JUGOSLAVIA: PRIVATIZZAZIONI, FIRMATA INTESA CON ITALIA

(ANSA) - ROMA, 12 OTT - L'Italia prestera' la sua assistenza tecnica al
processo di privatizzazione che dopo la fine della guerra nei Balcani
sta interessando il Paese.
Ieri, infatti, e' stato siglato a Belgrado un memorandum di intesa tra
le 4 istituzioni italiane per il supporto all'internazionalizzazione
d'impresa (Simest, Finest, Ice e Informest) e il Ministero dell'Economia
e delle Privatizzazioni della Repubblica di Serbia per l'avvio di un
programma di assistenza tecnica al Ministero alla privatizzazione.
Il progetto nasce dalla richiesta avanzata lo scorso anno dal Governo
della Repubblica federale Jugoslava al Governo Italiano di supportare la
ricostruzione del Paese e di accompagnare il processo di transizione
verso una economia di mercato.

◆ Elenco dati:

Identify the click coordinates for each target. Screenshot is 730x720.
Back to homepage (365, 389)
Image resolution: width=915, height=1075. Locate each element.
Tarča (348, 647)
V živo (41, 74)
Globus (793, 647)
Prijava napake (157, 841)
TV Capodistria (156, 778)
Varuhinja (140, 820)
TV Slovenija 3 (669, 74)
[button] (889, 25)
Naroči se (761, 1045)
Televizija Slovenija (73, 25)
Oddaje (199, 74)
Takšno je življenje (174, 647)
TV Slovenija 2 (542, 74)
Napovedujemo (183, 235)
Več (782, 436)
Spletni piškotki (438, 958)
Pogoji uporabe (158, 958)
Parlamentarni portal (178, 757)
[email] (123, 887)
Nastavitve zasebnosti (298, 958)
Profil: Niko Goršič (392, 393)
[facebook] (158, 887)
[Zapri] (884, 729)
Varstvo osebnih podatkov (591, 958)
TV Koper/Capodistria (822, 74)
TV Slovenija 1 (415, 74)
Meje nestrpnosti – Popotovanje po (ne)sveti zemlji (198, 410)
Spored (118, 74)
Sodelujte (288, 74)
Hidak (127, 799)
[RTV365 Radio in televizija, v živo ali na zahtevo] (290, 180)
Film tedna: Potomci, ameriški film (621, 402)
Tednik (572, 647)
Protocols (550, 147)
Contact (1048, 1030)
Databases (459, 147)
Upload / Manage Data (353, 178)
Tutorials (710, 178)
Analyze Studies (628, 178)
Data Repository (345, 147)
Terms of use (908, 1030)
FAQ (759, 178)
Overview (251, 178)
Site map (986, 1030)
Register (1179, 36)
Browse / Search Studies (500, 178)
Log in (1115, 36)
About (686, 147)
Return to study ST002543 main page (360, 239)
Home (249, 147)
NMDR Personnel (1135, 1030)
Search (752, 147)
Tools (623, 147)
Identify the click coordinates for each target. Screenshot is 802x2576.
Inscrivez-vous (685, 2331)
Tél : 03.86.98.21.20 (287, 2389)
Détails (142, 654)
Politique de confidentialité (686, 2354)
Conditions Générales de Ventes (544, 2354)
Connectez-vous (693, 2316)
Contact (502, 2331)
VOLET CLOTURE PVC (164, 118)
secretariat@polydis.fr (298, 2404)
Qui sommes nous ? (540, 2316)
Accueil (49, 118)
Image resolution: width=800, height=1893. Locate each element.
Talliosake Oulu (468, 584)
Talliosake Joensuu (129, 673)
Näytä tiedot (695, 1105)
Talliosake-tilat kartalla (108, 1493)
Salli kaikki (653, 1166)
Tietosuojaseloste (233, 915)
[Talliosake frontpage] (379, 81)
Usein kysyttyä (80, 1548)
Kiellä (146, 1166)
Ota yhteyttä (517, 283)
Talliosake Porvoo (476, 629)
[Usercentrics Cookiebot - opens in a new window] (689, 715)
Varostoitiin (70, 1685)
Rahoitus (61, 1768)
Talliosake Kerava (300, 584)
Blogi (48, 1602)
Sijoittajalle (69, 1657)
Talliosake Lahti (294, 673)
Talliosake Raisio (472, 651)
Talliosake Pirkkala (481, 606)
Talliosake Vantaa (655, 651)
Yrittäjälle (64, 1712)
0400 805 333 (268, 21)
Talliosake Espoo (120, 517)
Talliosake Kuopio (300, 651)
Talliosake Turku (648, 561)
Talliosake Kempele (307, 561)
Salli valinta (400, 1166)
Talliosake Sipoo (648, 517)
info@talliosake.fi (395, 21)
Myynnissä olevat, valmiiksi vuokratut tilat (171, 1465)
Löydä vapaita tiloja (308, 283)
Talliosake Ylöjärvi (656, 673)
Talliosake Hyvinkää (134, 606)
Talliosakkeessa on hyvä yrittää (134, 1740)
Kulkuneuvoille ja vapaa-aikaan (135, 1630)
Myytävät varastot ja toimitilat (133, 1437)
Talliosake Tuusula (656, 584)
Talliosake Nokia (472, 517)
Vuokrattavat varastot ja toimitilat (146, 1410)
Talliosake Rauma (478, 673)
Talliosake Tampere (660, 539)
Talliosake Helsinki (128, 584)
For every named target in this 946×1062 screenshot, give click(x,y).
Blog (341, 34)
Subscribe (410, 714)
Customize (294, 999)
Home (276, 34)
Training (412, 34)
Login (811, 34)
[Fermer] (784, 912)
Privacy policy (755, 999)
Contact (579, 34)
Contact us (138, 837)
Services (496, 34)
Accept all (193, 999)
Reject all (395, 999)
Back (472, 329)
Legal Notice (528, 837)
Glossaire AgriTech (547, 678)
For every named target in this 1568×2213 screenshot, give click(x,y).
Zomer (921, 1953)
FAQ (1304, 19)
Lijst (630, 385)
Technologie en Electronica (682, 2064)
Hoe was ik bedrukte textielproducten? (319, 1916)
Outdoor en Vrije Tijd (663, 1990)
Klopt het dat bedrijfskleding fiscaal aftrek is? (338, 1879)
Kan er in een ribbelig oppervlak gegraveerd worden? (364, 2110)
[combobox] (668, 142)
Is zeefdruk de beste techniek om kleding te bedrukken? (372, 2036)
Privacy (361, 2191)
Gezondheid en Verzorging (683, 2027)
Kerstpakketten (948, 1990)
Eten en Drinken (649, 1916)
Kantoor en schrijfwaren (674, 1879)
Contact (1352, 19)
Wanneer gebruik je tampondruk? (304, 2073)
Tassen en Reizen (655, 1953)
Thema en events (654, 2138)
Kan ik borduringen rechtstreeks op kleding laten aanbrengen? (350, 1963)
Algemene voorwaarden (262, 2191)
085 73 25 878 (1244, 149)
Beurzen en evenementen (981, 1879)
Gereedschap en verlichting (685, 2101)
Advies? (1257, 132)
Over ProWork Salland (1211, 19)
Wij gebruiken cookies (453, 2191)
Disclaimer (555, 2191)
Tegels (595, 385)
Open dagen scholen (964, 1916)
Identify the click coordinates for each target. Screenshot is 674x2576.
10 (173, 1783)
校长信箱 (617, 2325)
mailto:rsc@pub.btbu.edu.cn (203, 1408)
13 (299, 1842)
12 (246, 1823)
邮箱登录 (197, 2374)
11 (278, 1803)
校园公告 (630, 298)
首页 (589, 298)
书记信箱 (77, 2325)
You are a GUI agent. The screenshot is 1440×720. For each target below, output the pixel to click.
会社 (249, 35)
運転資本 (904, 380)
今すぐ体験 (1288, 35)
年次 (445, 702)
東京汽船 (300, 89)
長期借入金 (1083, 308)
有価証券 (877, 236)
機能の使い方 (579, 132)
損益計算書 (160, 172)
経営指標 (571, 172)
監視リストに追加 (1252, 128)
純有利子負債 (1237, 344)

◆ Dettagli esercizio:
Per favore, stampa per intero il testo sull'intesa italo-serba per le privatizzazioni riportato sopra, senza cambiare nulla.

◆ Risposta al problema:
JUGOSLAVIA: PRIVATIZZAZIONI, FIRMATA INTESA CON ITALIA

(ANSA) - ROMA, 12 OTT - L'Italia prestera' la sua assistenza tecnica al
processo di privatizzazione che dopo la fine della guerra nei Balcani
sta interessando il Paese.
Ieri, infatti, e' stato siglato a Belgrado un memorandum di intesa tra
le 4 istituzioni italiane per il supporto all'internazionalizzazione
d'impresa (Simest, Finest, Ice e Informest) e il Ministero dell'Economia
e delle Privatizzazioni della Repubblica di Serbia per l'avvio di un
programma di assistenza tecnica al Ministero alla privatizzazione.
Il progetto nasce dalla richiesta avanzata lo scorso anno dal Governo
della Repubblica federale Jugoslava al Governo Italiano di supportare la
ricostruzione del Paese e di accompagnare il processo di transizione
verso una economia di mercato.